PageRank
The PageRank algorithm measures the influence of each vertex on every other vertex. PageRank influence is defined recursively: a vertex’s influence is based on the influence of the vertices which refer to it. A vertex’s influence tends to increase if (1) it has more referring vertices or if (2) its referring vertices have higher influence. The analogy to social influence is clear.
A common way of interpreting PageRank value is through the Random Network Surfer model. A vertex’s PageRank score is proportional to the probability that a random network surfer will be at that vertex at any given time. A vertex with a high PageRank score is a vertex that is frequently visited, assuming that vertices are visited according to the following Random Surfer scheme:
-
Assume a person travels or surfs across a network’s structure, moving from vertex to vertex in a long series of rounds.
-
The surfer can start anywhere. This start-anywhere property is part of the magic of PageRank, meaning the score is a truly fundamental property of the graph structure itself.
-
Each round, the surfer randomly picks one of the outward connections from the surfer’s current location. The surfer repeats this random walk for a long time.
-
But wait. The surfer doesn’t always follow the network’s connection structure. There is a probability (1-damping, to be precise), that the surfer will ignore the structure and will magically teleport to a random vertex.

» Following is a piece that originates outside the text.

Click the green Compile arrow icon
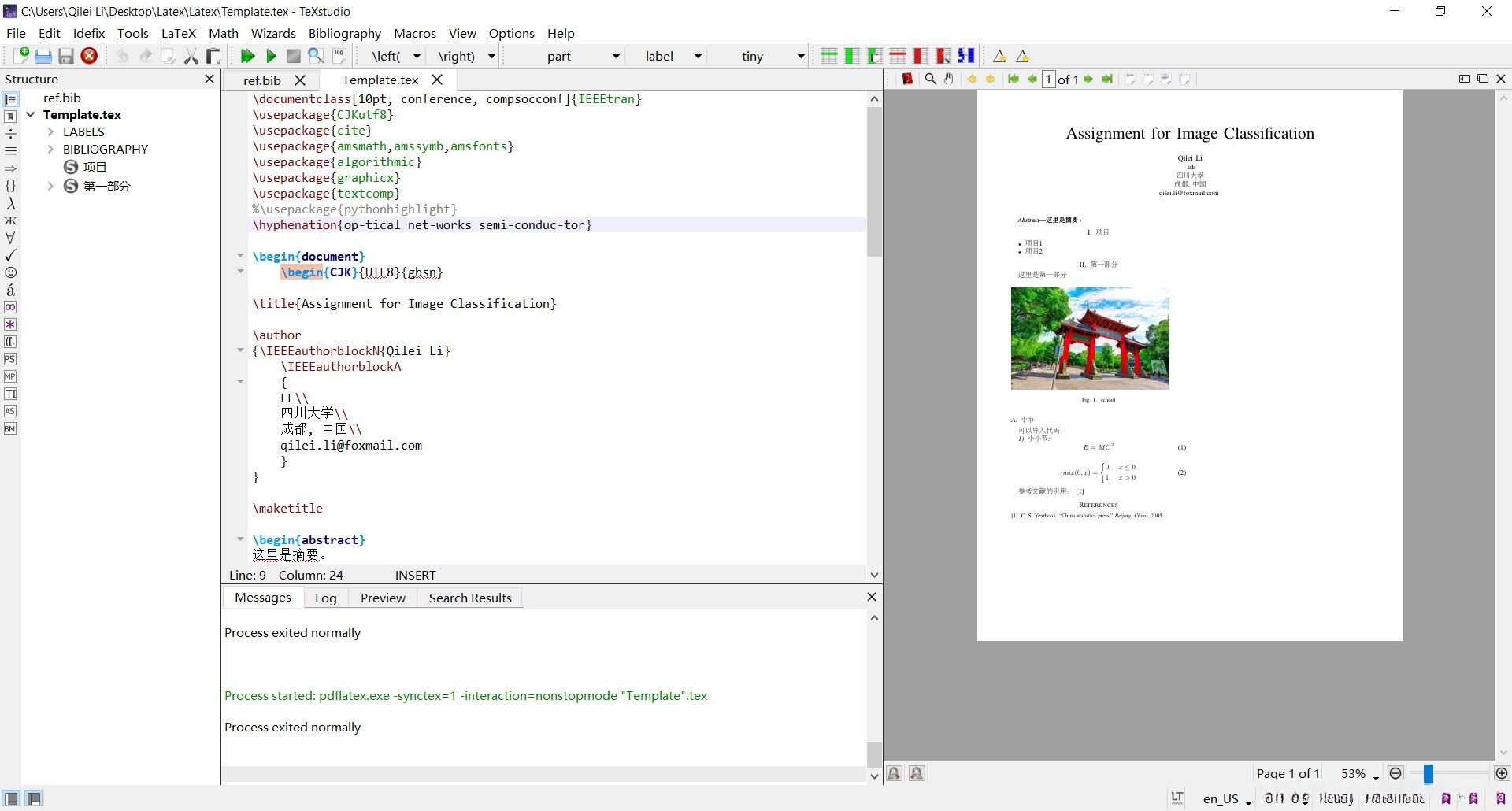 point(271,56)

For more information, see the Google paper on PageRank.
Specifications
tg_pageRank (STRING v_type, STRING e_type, FLOAT max_change=0.001, INT max_iter=25, FLOAT damping=0.85, INT top_k = 100, BOOL print_accum = TRUE, STRING result_attr = "", STRING file_path = "", BOOL display_edges = FALSE)
Characteristic | Value |
---|---|
Result |
Computes a PageRank value (FLOAT type) for each vertex. |
Input Parameters |
|
Result Size |
V = number of vertices |
Time Complexity |
O(E*k), E = number of edges, k = number of iterations. The number of iterations is data-dependent, but the user can set a maximum. Parallel processing reduces the time needed for computation. |
Graph Types |
Directed edges |
Example
# Use _ for default values
RUN QUERY tg_pageRank("Person", "Friend", 0.001, 25, 0.85, 100 _, _, _, _)
We ran pageRank on our test10 graph (using Friend edges) with the following parameter values: damping=0.85, max_change=0.001, and max_iter=25. We see that Ivy (center bottom) has the highest pageRank score (1.12). This makes sense since there are 3 neighboring persons who point to Ivy, more than for any other person. Eddie and Justin have scores of exactly 1 because they do not have any out-edges. This is an artifact of our particular version pageRank. Likewise, Alex has a score of 0.15, which is (1-damping), because Alex has no in-edges.